__Objectives__
1. Answer these questions using the excerpt on the company's financial condition.
(a) On what date did the fiscal year with operating losses end?
(b) Why are no stock options included in the per share computation?
(c) What amount of accrued cumulative preferred stock dividends is the net loss adjusted for?
2. In the rows, write out the part that opens with the line containing "Научные школы box?" and closes with the line containing "coord(153,265)", substituting "upper circuit" for "top circuit" and leaving everything else unchanged.

GOING CONCERN  - The Company experienced operating losses during the fiscal year
ended February 29, 1996 and continues to suffer operating losses, declining
revenues, negative cash flows from operations, loss of liquidity as a result of
cash assets pledged to the lender, and continuing noncompliance with existing
lender covenants.  These factors raise substantial doubt about the Company's
ability to continue as a going concern.  Management believes that the Company
will not have sufficient cash to meet minimum operating requirements through
fiscal 1997 unless the Company is successful in raising additional capital.

The Company is exploring alternative financing options to fund ongoing
operations.  Management is also attempting to reduce selling, general and
administrative expenses and restructure its marketing and sales efforts to
reverse the declining sales trend and to attain profitability.

Management believes that unless the Company is able to restructure its credit
facility, reduce collateral requirements pledged on its line of credit, improve
profitability by increasing revenues and gross margins while at the same time
reducing selling, general and administrative expenses, the Company will not
attain profitable operating levels nor generate sufficient cash to meet minimum
operating requirements.  If management's plans in connection with these matters
are not successful, it would have a material adverse effect on the Company's
financial condition.  The financial statements do not include any adjustments
that might result from the outcome of these uncertainties.

PER SHARE INFORMATION  - Net loss per share information is computed based on the
weighted average shares of common stock and common stock equivalents outstanding
during the periods presented.  No stock options are included in the computation
of per share information as their effect would be anti-dilutive.  Additionally,
the net loss is adjusted for the effect of accrued cumulative preferred stock 
dividends of $364,083 or $.09 per common share for the three and six months 
ended August 31, 1996.

__Records shown__
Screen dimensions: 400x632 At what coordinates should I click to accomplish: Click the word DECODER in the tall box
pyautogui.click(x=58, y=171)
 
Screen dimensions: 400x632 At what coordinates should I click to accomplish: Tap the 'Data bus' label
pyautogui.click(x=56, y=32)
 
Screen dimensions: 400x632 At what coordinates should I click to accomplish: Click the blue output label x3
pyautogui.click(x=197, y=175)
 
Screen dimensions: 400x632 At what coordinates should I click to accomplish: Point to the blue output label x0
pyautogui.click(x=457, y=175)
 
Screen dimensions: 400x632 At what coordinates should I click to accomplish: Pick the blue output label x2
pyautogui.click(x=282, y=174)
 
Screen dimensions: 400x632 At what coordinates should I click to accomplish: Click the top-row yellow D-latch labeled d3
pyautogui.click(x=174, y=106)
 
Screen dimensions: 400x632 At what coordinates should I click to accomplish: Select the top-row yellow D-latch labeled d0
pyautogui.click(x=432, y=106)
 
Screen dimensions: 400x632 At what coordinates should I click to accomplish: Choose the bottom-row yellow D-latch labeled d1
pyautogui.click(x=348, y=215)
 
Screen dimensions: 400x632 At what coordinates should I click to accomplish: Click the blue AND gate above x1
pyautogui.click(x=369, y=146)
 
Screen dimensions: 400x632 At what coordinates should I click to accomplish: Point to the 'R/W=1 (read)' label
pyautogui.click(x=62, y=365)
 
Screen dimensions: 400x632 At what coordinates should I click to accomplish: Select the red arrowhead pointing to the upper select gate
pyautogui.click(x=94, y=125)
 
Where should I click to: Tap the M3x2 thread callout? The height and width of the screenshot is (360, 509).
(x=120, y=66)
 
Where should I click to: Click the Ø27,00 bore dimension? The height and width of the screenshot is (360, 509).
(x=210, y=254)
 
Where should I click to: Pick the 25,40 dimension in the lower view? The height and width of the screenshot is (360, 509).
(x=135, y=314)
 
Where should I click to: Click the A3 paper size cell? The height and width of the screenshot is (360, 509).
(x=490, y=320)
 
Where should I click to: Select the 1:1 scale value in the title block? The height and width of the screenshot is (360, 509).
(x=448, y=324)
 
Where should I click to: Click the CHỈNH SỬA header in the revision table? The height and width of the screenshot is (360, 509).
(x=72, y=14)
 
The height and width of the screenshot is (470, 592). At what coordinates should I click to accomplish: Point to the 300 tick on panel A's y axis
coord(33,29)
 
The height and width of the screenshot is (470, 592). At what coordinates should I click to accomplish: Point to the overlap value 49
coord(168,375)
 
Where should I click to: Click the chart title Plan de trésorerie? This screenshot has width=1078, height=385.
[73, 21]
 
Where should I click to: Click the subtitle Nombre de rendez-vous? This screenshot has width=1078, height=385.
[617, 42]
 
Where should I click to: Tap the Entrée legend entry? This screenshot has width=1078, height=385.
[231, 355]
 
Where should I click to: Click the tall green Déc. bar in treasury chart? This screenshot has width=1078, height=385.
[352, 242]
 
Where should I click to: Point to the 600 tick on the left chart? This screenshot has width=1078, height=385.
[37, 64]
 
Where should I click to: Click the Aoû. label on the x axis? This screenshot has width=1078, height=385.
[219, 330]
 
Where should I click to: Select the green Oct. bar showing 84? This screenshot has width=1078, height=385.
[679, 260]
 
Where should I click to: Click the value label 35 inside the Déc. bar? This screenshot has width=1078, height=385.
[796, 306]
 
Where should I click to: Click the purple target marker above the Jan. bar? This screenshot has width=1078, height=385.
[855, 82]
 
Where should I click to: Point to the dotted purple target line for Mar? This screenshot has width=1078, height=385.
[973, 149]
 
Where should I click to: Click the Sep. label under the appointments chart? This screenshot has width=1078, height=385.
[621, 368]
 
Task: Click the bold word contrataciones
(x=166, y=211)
--
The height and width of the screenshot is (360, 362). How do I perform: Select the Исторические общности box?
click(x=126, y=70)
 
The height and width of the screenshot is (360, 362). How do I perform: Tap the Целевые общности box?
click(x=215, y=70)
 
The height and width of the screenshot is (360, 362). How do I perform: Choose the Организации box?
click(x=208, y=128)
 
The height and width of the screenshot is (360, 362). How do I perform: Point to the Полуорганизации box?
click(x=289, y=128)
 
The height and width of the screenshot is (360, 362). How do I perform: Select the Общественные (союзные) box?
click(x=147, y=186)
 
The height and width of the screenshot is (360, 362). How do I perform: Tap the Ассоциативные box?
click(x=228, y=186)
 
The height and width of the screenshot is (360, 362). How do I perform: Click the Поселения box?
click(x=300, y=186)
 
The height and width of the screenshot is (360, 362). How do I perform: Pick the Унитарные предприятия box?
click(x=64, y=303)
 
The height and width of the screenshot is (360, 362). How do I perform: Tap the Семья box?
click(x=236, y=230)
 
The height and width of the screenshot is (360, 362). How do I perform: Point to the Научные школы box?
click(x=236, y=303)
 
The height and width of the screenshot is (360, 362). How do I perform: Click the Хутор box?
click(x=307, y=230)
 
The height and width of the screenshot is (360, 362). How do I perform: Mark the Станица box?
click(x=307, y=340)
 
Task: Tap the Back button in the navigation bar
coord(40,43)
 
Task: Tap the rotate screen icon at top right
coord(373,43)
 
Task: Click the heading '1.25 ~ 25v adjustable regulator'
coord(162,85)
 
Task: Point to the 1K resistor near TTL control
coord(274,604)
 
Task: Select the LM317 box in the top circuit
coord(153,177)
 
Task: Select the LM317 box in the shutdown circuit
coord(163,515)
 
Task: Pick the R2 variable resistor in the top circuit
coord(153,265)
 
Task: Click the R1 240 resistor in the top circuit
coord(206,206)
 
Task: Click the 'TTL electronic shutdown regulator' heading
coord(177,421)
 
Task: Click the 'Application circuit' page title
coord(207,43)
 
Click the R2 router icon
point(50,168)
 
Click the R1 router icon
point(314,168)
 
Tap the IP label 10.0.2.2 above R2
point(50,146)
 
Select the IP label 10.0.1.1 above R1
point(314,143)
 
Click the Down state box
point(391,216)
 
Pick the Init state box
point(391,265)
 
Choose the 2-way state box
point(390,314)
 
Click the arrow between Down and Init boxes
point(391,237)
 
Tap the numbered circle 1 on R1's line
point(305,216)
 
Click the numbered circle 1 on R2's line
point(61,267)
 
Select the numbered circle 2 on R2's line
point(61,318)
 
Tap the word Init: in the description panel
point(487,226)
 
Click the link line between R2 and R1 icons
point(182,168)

__Task-by-task results__
1.
(a) February 29, 1996.
(b) Their effect would be anti-dilutive.
(c) $364,083, or $.09 per common share.

2.
The height and width of the screenshot is (360, 362). How do I perform: Point to the Научные школы box?
click(x=236, y=303)
 
The height and width of the screenshot is (360, 362). How do I perform: Click the Хутор box?
click(x=307, y=230)
 
The height and width of the screenshot is (360, 362). How do I perform: Mark the Станица box?
click(x=307, y=340)
 
Task: Tap the Back button in the navigation bar
coord(40,43)
 
Task: Tap the rotate screen icon at top right
coord(373,43)
 
Task: Click the heading '1.25 ~ 25v adjustable regulator'
coord(162,85)
 
Task: Point to the 1K resistor near TTL control
coord(274,604)
 
Task: Select the LM317 box in the upper circuit
coord(153,177)
 
Task: Select the LM317 box in the shutdown circuit
coord(163,515)
 
Task: Pick the R2 variable resistor in the upper circuit
coord(153,265)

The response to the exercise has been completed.